Archive for Keith Richards “Life”

Playing Catch Up: Black Angels/Black Mountain at 930, Sufjan at The Beacon, And Of Course Keef’s “Life”

Posted in Music with tags , , , , on November 17, 2010 by johnbuckley100

There is no truth to the rumor that Tulip Frenzy World HQ has been shut down whilst the gang finished Life.  It is however true that those moments not taken up by the vagaries and jaggedness of ends-meeting in the business world have, in part, been given over to the remarkably informative Keith Richards, whose autobiography is for the rock’n’roll set what Speak, Memory was to fans of Nabokov.

What have we learned from Life that we didn’t previously know?  The depth of Keith’s contempt for Brian Jones.  Exactly how his discovery of open tuning led to the great riffs of the ’70s.  How not just “Street Fighting Man” but also “Jumpin’ Jack Flash” was recorded with Keith on acoustic into a little cassette recorder, the tape of which played in the studio somehow gained its “electric” sound. How the title Exile on Main Street referred to the nautical ties between the Italian and French Riviera.  Let’s see, how innocent that Mars bar was.  The extent to which Britain’s policy on providing heroin to addicts led to Keith becoming one.  (And — who knew? — how they used to give out cocaine to heroin addicts to keep them from nodding off, thus providing Keef with access to the pure flake.)  So much more… An excellent book.  When you think about it, this has been an incredible year for Stones’ fans — starting with the 40th anniversary box of Ya-Yas, Ethan Russell’s great book of photos from the era, Let It Bleed, the Exile reissue with new songs, the release of Ladies and Gentlemen on DVD, and now Keith’s book.  Whew.  Best year since…’72?

We never posted about the excellent Black Angels/Black Mountain show at 930.  The Black Angels were pretty mindblowing.  Yes, it would take a fraction of a second for the Shazam algorithm-decoder to determine a song is by the Black Angels, as for the most part they all have the same number-of-words-in-a-lyric/number-of-beats-in-a-chorus formula.  But who knew that voice came out of a guy hidden between his beard and his hat?  Or that the drummer was a woman?  Or that the guitarist looked like he might have been playing for Big Brother and the Holding Company?  Or that over the course of the evening, four different people would play bass?  Black Mountain got into a groove — fascinating how all the songs from In The Future seemed to be on a loop.  They were tight to the point of metronomic regularity, but still exciting.  Amber Weber seemed to pick up strength as the set wore on.  Stephen McBean seemed downright frisky.  Methinks the next time Black Mountain come round these parts, they’ll be opening at the Verizon Center for some band you don’t really want to see… You know, the next rung up from headlining clubs.  We have mixed emotions about this, but do root for them, given their manifest excellence as musicians and sonic adventurers.

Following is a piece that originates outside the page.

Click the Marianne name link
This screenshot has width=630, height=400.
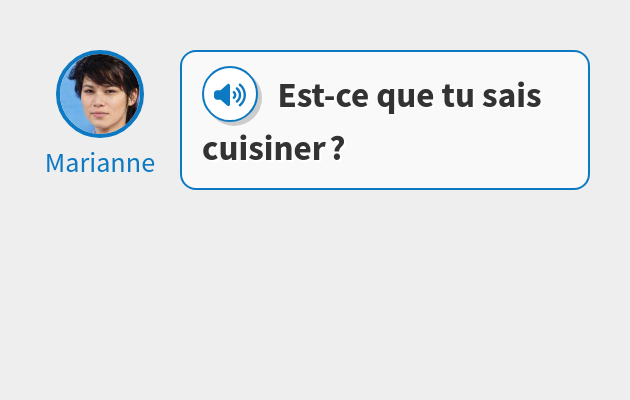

We read Jon Pareles’ review of the Sufjan Stevens shows at the Beacon and, having been there Sunday night, found ourselves for once not wanting to strangle the Chief Music Correspondent Of The New York Times, or whatever is the position of authority through which Pareles has for far too long helped destroy our enjoyment of music.  Though where Pareles sees Sufjan’s near-closing extravaganza of “Impossible Soul” as almost Lady Gaga-like — given its raw theatricality — another analogue came to our mind: we saw Max in Where The Wild Things Are, rumbling with those wild things and emerging with his crown askew.  Now we’ll admit, this was that rare show where what we most loved was what rocked the least — Sufjan as folky was far more interesting than Sufjan as David Byrne circa True Stories.  Although truth be told, one of the things most remarkable about Sufjan in his Age of Adz phase is precisely the extent to which he is sui generis, with no antecedents, not even himself.  I think that album would be better, and his music stronger, if he had the time, fortitude, and resources to construct his elaborate music around an orchestra — a real orchestra, not just the thirteen other musicians who accompanied him — rather than electronica.  (Yes, we understand that performing The BQE with a symphony was a ball-buster,  in his mind, apparently, a failure.  We don’t care; we’d rather hear strings than synth.) The theatricality of what he does is probably closer to Laurie Anderson than Lady Gaga.  And at its core is a young genius with a beautiful voice and a heartbreaking sense of melody, even though right now he seems hell-bent on encapsulating it all in something mechanical and able to withstand reentry from space. And we know he is ready to rumble with the wild things.